Re: [PATCH] bcache: Use bcache without formatting existing device

Coly Li <colyli@xxxxxxx> · Tue, 5 Jul 2022 22:04:00 +0800

> 2022年7月5日 16:48，Andrea Tomassetti <andrea.tomassetti-opensource@xxxxxxxx> 写道：
> 
> On Mon, Jul 4, 2022 at 5:29 PM Coly Li <colyli@xxxxxxx> wrote:
>> 
>> 
>> 
>>> 2022年7月4日 23:13，Andrea Tomassetti <andrea.tomassetti-opensource@xxxxxxxx> 写道：
>>> 
>>> Introducing a bcache control device (/dev/bcache_ctrl)
>>> that allows communicating to the driver from user space
>>> via IOCTL. The only IOCTL commands currently implemented,
>>> receives a struct cache_sb and uses it to register the
>>> backing device without any need of formatting them.
>>> 
>>> Signed-off-by: Andrea Tomassetti <andrea.tomassetti-opensource@xxxxxxxx>
>>> ---
>>> Hi all,
>>> At Devo we started to think of using bcache in our production systems
>>> to boost performance. But, at the very beginning, we were faced with
>>> one annoying issue, at least for our use-case: bcache needs the backing
>>> devices to be formatted before being able to use them. What's really
>>> needed is just to wipe any FS signature out of them. This is definitely
>>> not an option we will consider in our production systems because we would
>>> need to move hundreds of terabytes of data.
>>> 
>>> To circumvent the "formatting" problem, in the past weeks I worked on some
>>> modifications to the actual bcache module. In particular, I added a bcache
>>> control device (exported to /dev/bcache_ctrl) that allows communicating to
>>> the driver from userspace via IOCTL. One of the IOCTL commands that I
>>> implemented receives a struct cache_sb and uses it to register the backing
>>> device. The modifications are really small and retro compatible. To then
>>> re-create the same configuration after every boot (because the backing
>>> devices now do not present the bcache super block anymore) I created an
>>> udev rule that invokes a python script that will re-create the same
>>> scenario based on a yaml configuration file.
>>> 
>>> I'm re-sending this patch without any confidentiality footer, sorry for that.
>> 
>> Thanks for removing that confidential and legal statement, that’s the reason I was not able to reply your email.
>> 
> Thank you for your patience and sorry for the newbie mistake.
>> Back to the patch, I don’t support this idea. For the problem you are solving, indeed people uses device mapper linear target for many years, and it works perfectly without any code modification.
>> 
>> That is, create a 8K image and set it as a loop device, then write a dm table to combine it with the existing hard drive. Then you run “bcache make -B <combined dm target>”, you will get a bcache device whose first 8K in the loop device and existing super block of the hard driver located at expected offset.
>> 
> We evaluated this option but we weren't satisfied by the outcomes for,
> at least, two main reasons: complexity and operational drawbacks.
> For the complexity side: in production we use more than 20 HD that
> need to be cached. It means we need to create 20+ header for them, 20+
> loop devices and 20+ dm linear devices. So, basically, there's a 3x
> factor for each HD that we want to cache. Moreover, we're currently
> using ephemeral disks as cache devices. In case of a machine reboot,
> ephemeral devices can get lost; at this point, there will be some trouble
> to mount the dm-linear bcache backing device because there will be no
> cache device.

OK, I get your point. It might make sense for your situation, although I know some other people use the linear dm-table to solve similar situation but may be not perfect for you.
This patch may work in your procedure, but there are following things make me uncomfortable,
- Copying a user space memory and directly using it as a complicated in-kernel memory object.
- A new IOCTL interface added, even all rested interface are sysfs based.
- Do things in kernel space while there is solution in user space.

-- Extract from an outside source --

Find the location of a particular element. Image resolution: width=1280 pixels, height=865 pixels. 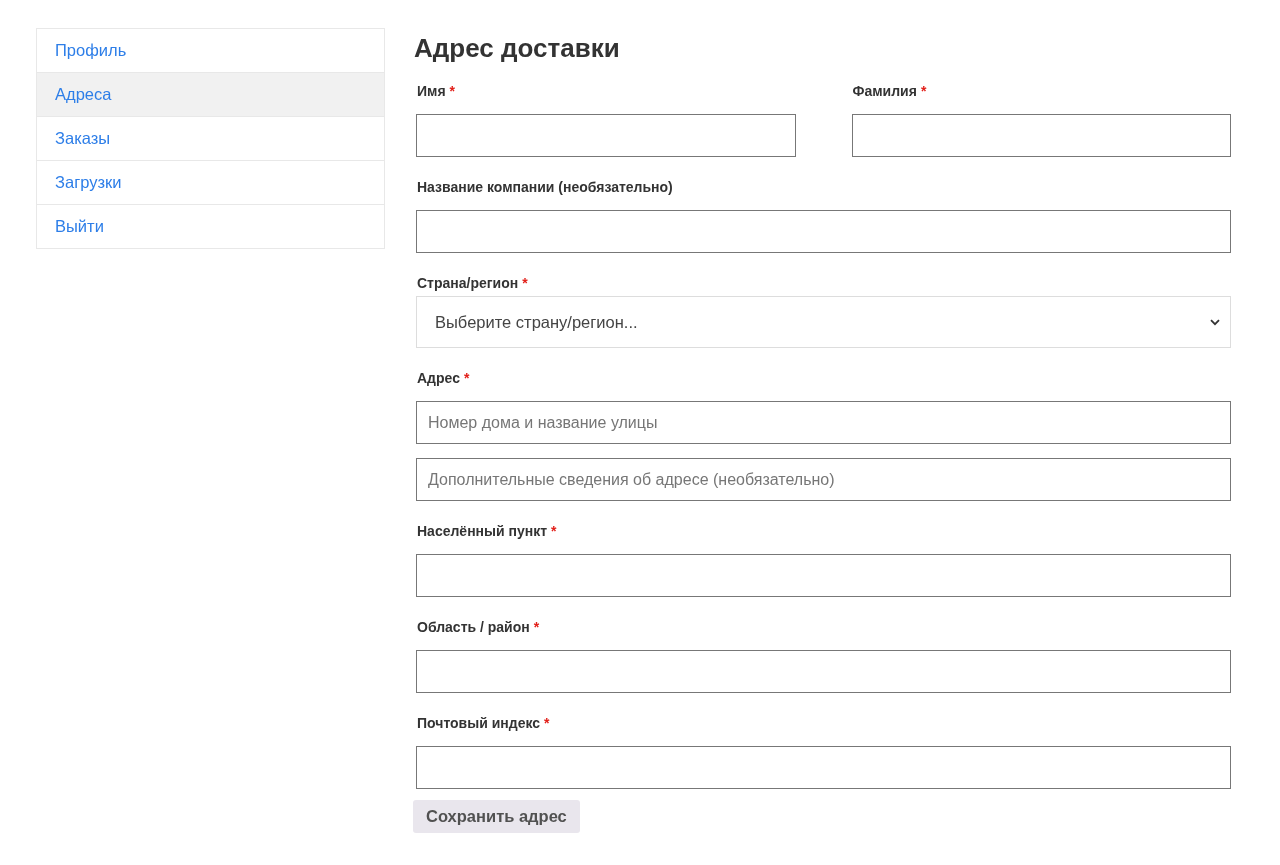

All the above opinions are quite personal to myself, I don’t say you are wrong or I am correct. If the patch works, that’s cool and you can use it as you want, but I don’t support it to be in upstream.

> 
> For the operational drawbacks: from time to time, we exploit the
> online filesystem resize capability of XFS to increase the volume
> size. This would be at least tedious, if not nearly impossible, if the
> volume is mapped inside a dm-linear.

Currently bcache doesn’t support cache or backing device resize. I don’t see the connection between above statement and feeding an in-memory super block via IOCTL command.

>> It is unnecessary to create a new IOCTL interface, and I feel the way how it works is really unconvinced for potential security risk.
>> 
> Which potential security risks concern you?
> 

Currently we don’t check all members of struct cache_sb_disk, what we do is to simply trust bcache-tools. Create a new IOCTL interface to send a user space memory into kernel space as superblock, that needs quite a lot of checking code to make sure it won’t panic the kernel. It is possible, but it is not worthy to add so many code for the purpose, especially adding them into upstream code.

I am not able to provide an explicit example for security risk, just the new adding interface makes me not so confident.

Thanks.

Coly Li